Не обошлось, правда, и без маленьких радостей: с разрешения поляков в нескольких уездах была проведена мобилизация, и не все мобилизованные разбежались. А кроме того (о радость!), нашлись, наконец, части, ходившие в «зимовый поход». Так что теперь «украинское войско» опять как бы существовало, а «головной отаман» опять им командовал, хотя, естественно, под присмотром поляков.

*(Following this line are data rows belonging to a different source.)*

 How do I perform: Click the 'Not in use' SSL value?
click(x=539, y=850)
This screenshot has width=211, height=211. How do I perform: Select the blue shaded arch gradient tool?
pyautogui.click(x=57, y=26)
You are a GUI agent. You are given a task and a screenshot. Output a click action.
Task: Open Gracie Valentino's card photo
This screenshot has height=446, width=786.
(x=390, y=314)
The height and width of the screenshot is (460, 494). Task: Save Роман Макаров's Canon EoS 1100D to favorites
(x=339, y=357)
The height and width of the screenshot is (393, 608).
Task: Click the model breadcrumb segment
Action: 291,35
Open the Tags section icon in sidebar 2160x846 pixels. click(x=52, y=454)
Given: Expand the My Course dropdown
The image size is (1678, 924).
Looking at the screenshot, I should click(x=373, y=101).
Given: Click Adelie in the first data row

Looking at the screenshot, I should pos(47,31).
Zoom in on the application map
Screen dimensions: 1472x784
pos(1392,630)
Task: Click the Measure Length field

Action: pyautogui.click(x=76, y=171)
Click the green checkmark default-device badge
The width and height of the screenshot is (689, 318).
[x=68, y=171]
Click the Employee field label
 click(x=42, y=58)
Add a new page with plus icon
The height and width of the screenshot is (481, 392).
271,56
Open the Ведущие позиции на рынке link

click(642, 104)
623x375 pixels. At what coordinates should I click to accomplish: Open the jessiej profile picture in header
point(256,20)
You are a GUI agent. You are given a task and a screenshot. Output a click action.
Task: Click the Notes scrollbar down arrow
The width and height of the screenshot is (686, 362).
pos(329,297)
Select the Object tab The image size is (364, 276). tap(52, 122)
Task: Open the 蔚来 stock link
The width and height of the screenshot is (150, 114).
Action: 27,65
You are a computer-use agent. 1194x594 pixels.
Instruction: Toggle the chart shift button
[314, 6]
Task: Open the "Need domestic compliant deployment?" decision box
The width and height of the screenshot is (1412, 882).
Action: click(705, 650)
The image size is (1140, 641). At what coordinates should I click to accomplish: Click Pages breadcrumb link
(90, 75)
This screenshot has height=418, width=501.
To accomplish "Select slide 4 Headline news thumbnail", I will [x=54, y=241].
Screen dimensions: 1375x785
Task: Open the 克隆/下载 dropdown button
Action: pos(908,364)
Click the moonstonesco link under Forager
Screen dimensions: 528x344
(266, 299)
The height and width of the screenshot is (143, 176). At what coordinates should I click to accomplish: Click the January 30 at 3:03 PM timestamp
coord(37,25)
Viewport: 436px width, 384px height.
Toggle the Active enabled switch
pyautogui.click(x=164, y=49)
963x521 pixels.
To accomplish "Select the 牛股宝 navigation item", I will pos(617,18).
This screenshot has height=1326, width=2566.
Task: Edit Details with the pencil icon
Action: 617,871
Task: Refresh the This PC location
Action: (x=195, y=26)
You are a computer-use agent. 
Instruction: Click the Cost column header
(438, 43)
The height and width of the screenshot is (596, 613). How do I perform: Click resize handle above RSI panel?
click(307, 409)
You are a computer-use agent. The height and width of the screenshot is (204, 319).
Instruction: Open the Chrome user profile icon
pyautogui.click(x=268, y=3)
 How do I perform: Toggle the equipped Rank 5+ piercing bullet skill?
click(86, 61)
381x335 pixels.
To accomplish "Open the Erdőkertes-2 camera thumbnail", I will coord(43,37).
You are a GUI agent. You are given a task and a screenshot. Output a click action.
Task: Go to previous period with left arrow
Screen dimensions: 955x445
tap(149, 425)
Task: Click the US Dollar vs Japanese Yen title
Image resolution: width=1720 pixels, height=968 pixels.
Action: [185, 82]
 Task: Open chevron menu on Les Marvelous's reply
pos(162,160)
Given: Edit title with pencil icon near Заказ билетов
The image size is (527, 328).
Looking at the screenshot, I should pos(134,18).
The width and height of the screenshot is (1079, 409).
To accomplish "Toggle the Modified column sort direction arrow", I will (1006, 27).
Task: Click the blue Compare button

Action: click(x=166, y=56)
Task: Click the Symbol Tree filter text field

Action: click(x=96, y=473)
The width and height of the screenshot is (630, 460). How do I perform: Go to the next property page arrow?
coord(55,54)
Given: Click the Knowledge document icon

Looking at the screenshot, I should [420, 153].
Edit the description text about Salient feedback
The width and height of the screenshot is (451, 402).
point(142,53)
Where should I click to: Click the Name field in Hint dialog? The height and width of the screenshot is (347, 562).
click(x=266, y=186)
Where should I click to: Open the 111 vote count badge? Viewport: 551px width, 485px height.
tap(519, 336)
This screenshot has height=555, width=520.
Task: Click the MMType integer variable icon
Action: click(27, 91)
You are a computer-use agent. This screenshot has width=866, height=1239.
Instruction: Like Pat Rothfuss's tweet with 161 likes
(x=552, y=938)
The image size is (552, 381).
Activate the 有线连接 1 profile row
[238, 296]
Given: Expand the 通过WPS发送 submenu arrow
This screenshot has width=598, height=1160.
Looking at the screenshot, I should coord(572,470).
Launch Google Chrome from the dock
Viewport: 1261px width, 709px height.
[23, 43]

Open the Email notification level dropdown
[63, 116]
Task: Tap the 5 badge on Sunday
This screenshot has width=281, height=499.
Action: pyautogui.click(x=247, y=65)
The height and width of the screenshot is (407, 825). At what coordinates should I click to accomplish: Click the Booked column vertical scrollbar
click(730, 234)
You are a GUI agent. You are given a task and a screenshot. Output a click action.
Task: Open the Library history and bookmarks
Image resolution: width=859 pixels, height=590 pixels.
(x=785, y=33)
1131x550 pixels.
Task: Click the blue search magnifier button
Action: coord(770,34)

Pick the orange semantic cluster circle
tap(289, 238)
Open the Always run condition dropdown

Дальнейшее общеизвестно, посему провал польского наступления, контрнаступление союзных войск РСФСР и Советской Украины, «чудо под Варшавой» и прочие трюизмы опустим. В рамках темы для нас важно лишь то, что после отступления поляков «армия УНР» поспешно отступила в южную Галицию, где основной стратегией ее стало не попадаться на пути 1-й Конной, с чем Петлюра справлялся довольно успешно, и надеяться на скорое перемирие. Однако когда 18 сентября перемирие таки было подписано, поляки, как оказалось, не только забыли включить в текст хотя бы малейшее упоминание про УНР (что, учитывая близкое к панике состояние Ленина, могло бы сыграть немалую роль), но и вообще ни словом не помянули «украинскую армию», юридически ставшую, таким образом, чем-то вроде крупного бандформирования. 10 ноября при первом же намеке Красной Армии на движение петлюровские отряды покатились назад, к границе, и 21 ноября перешли на польскую территорию, где гостеприимные союзники сперва разоружили «дорогих гостей», а затем, объявив их интернированными, загнав в несколько лагерей в центральной Польше, где воины «головного отамана», голодая и холодая, быстро теряли человеческий облик. «Без теплой одежды в мороз, — печалился постфактум генерал Удовиченко, выбравший время навестить в лагере боевых товарищей, — на ногах — что попало: тряпки, дырявые сапоги, рваные ботинки». Все «оборванные, почти голые, — вторит генералу сопровождавший его Исаак Мазепа. — Пришлось распорядиться для босых заготовить лапти». В переписке «головного отамана» нет и таких упоминаний, что, впрочем, и понятно: в тот момент главной его заботой было любой ценой добиться присутствия на польско-советских переговорах в Риге в качестве воевавшей стороны. Увы, поездку в столицу Латвии хотя бы в качестве частного лица поляки ему строго-настрого воспретили, поскольку в Риге вели переговоры с делегацией Харьковского Советского Правительства, признанного ими законной властью Украины — даже без денонсации предшествующего договора с Петлюрой.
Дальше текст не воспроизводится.